The first half of 2016 has seen steady growth in the apartment sector. While demographic trends are still strongly favoring the multifamily industry, some markets and properties — particularly those on the higher end — are beginning to see a slowdown in rent growth. Let’s examine that, and a few other trends to keep an eye on as 2016 winds down.

Wage growth will start to catch up to rent growth

The labor market is reasonably strong at the moment. We saw 2.7 million non-farm jobs added in 2015. The unemployment rate dropped 60 bps to 5.0% last year. The Bureau of Labor Statistics projects similar job growth this year, which should lower unemployment to 4.8%.

While inflation adjusted wage growth has remained relatively stagnant since the mid-1990s, there are signs that a turnaround is on the horizon. Take, for instance, that weekly earnings increased 2.7% year-over-year as of the first quarter of 2016. Compare that to a gain of 1.1 percent in the Consumer Price Index during the same time frame. The end result is more money in the consumer’s pocket, which is a good thing for everyone.

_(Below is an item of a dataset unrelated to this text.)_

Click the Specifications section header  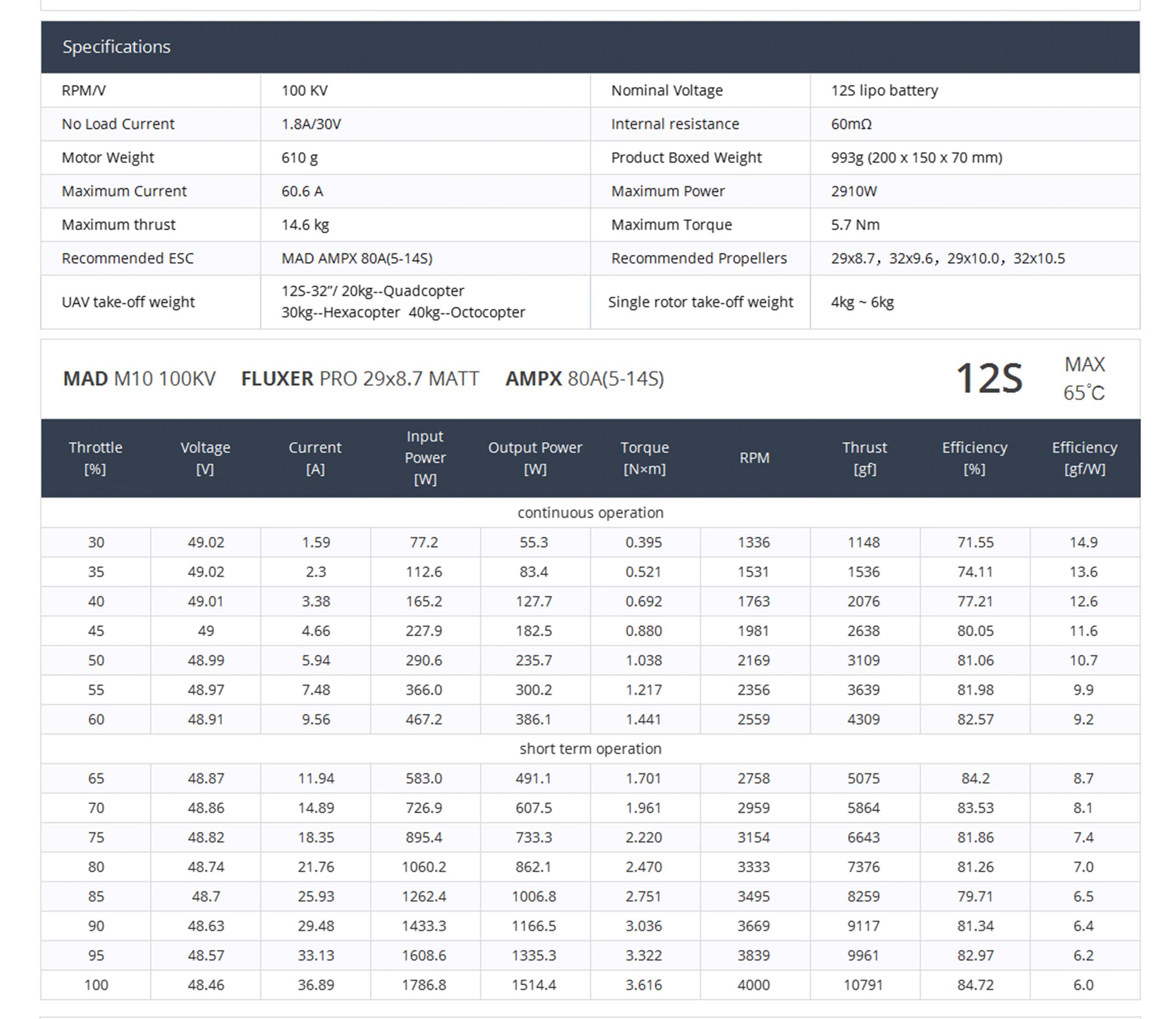116,47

Rent growth will slow down

One of the reasons why wage growth will start to catch up to rent growth is because rent growth is slowing down. This is due to a several of factors. First, the tremendous rent growth seen in recent years was never a sustainable phenomenon. Consider that median asking rents in the U.S. increased 20.3% from Q1 2009 to Q1 2016.

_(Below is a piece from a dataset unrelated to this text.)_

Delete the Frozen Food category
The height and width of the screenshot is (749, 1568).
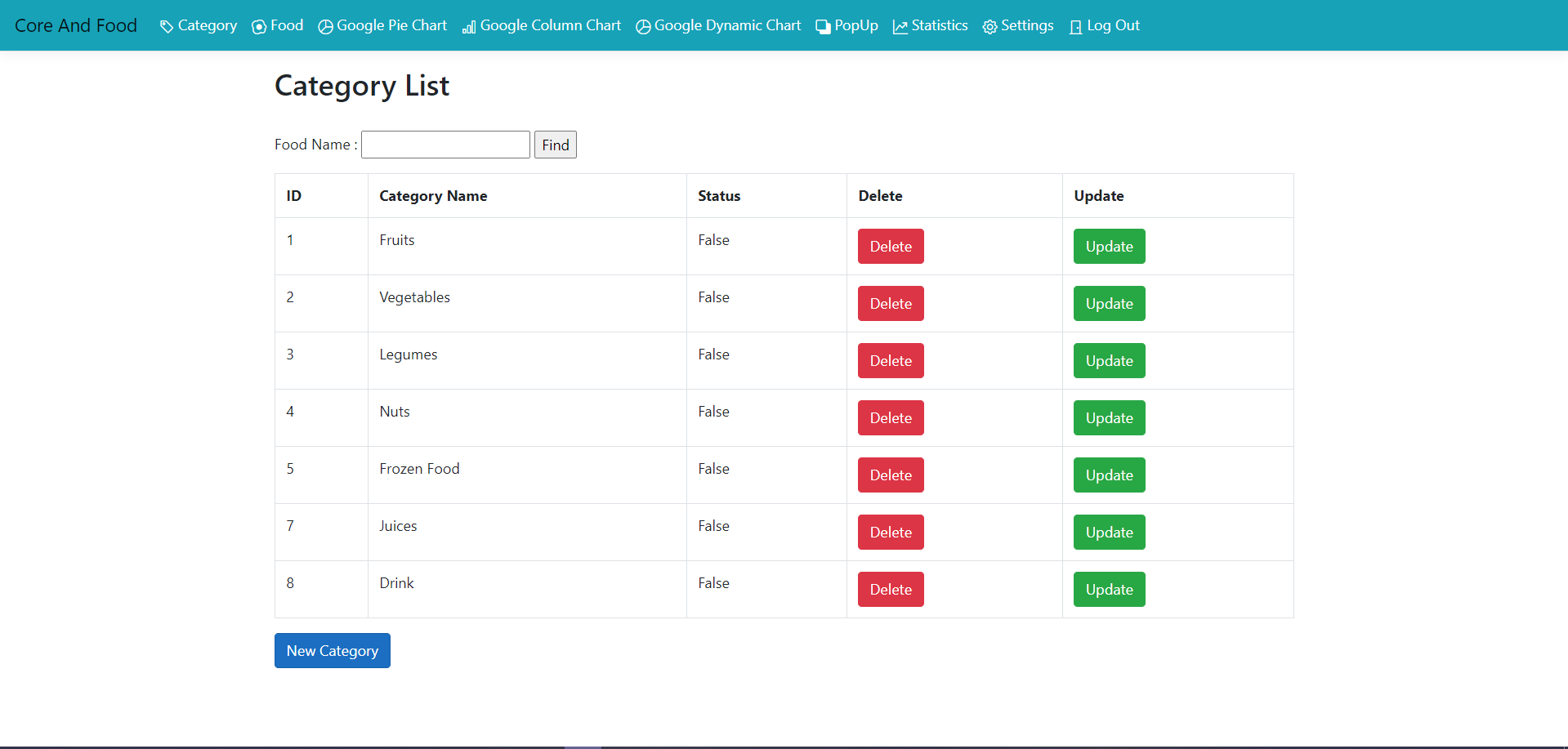coord(890,475)
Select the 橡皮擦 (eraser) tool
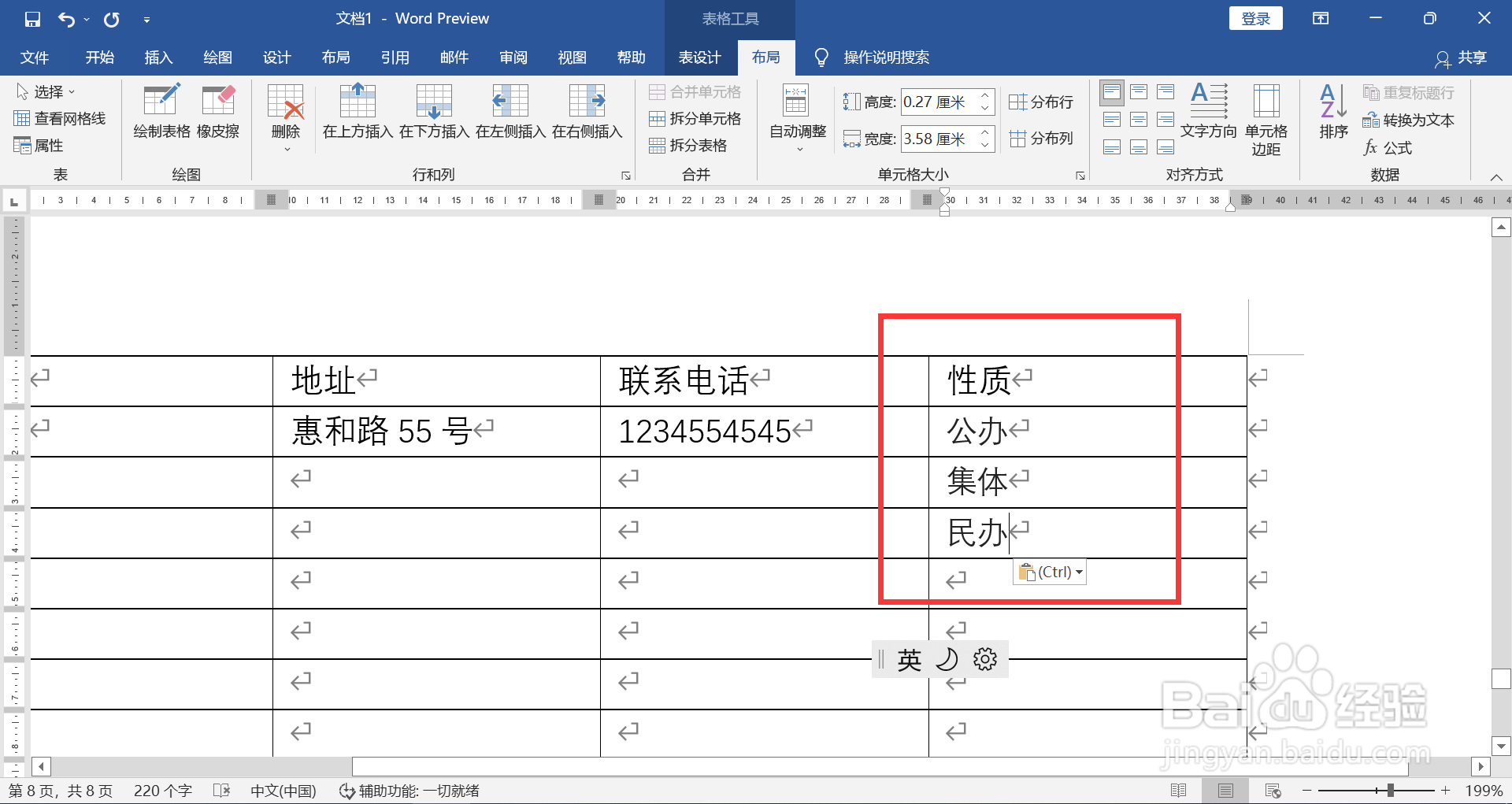 (x=218, y=113)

The recent boom of apartment units under construction should also slow down rent growth as developers offer concessions to stabilize their assets. Managers at existing apartment assets will slow their rent growth to remain competitive.

To put things in perspective on the construction front, at the end of 2015 there were roughly 543,000 apartment units under construction, up from 450,000 at the end of 2014. The 2015 number was the largest year-end figure since 1973, when there were 853,600 units being built.  

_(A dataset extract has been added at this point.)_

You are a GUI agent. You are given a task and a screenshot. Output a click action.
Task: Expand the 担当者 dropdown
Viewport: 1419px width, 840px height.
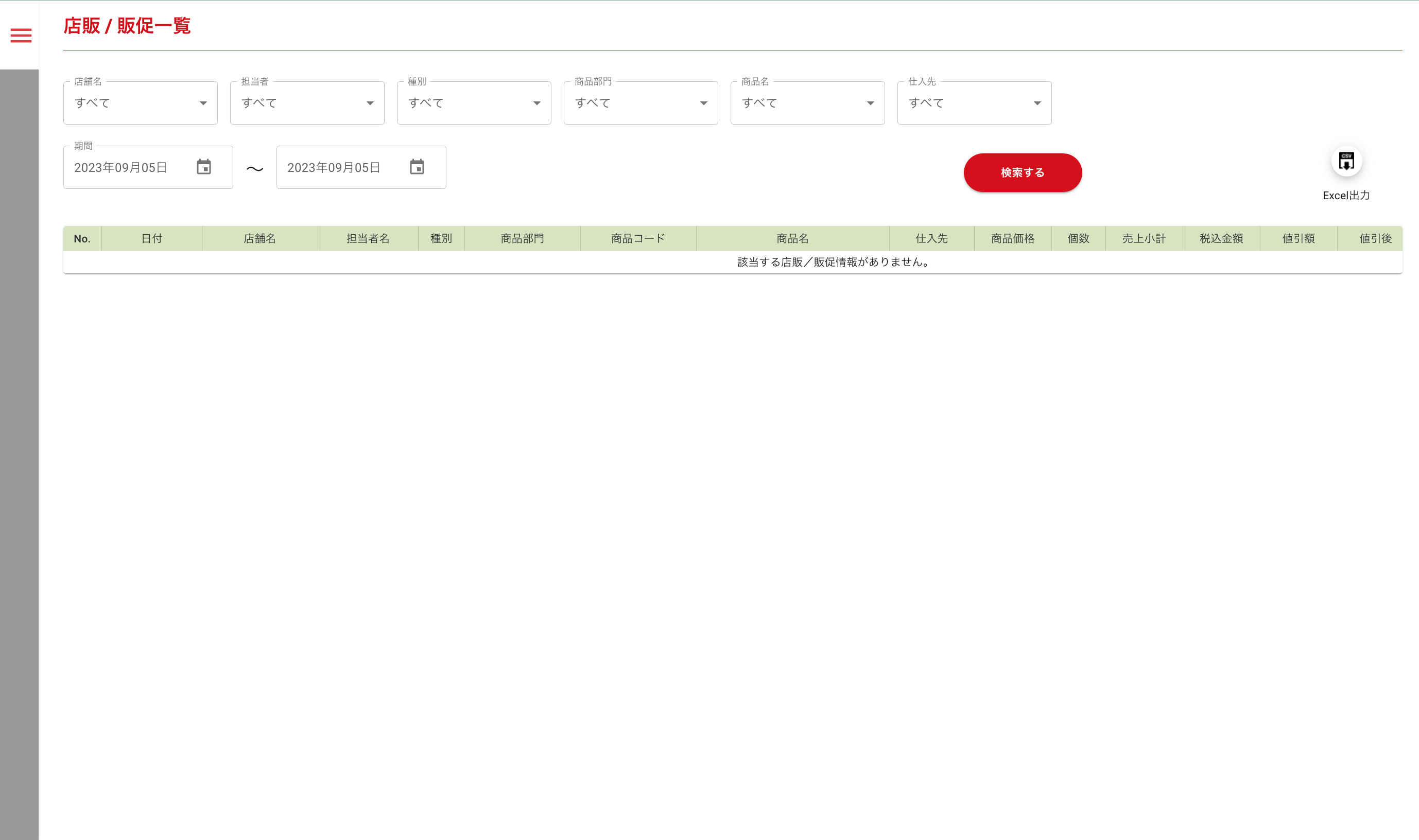[307, 103]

Keep an eye on the suburbs

Ivan Kaufman suburbs

We all know that Millennials, who are now the largest demographic cohort in the U.S., love their urban rentals and the 24/7 lifestyles they offer. We also know that Millennials tend to get married, form households, and have children later than previous generations. The oldest Millennials are now in their early 30s.

Considering that the homeownership rate continues to drop (63.5% as of Q1 2016), when these Millennials do settle down and start to look for more space and better school districts, a larger portion will do so as renters. Suburban apartment properties — which tend to be older, more spacious, and more affordable than their urban counterparts — have not seen prices appreciate as much as Class A urban properties.

As recent research from JLL shows, institutional money sees value in suburban apartments. Expect to see the sales volume increase in primary and secondary suburban markets in 2016.

No up trend lasts forever

It is the nature of real estate and the general economy to progress through cycles. As of June, we are 83 months into an expansion coming out of the Great Recession. The largest expansion seen since WWII followed the early 2000s recession, and lasted 120 months. Simple math shows that unless we are currently in the longest expansion since 1945, GDP will turn flat or negative for two subsequent quarters within the next 3 years.

There is no shortage of pundits calling for a correction, whether it is in the equity markets or apartment sector. It is hard to argue that the pricing of well located, luxury apartment assets in gateway cities is rational, but cap rates continue to compress regardless.

Is there enough of an appetite for these highly amenitized urban properties? The increase of so-called life-style renters suggests there could be. The rate of construction suggests otherwise. Look to Brooklyn as an example. The borough, which is currently home to the majority of apartment units under construction in New York City, is forecast to see negative rent growth for the first time this cycle.  

While the upper end of the market looks to be saturated in certain cities, Class B and C properties look to be a safer alterative. Sure, rents are lower, but investors can often find suburban opportunities at a significant discount to replacement cost.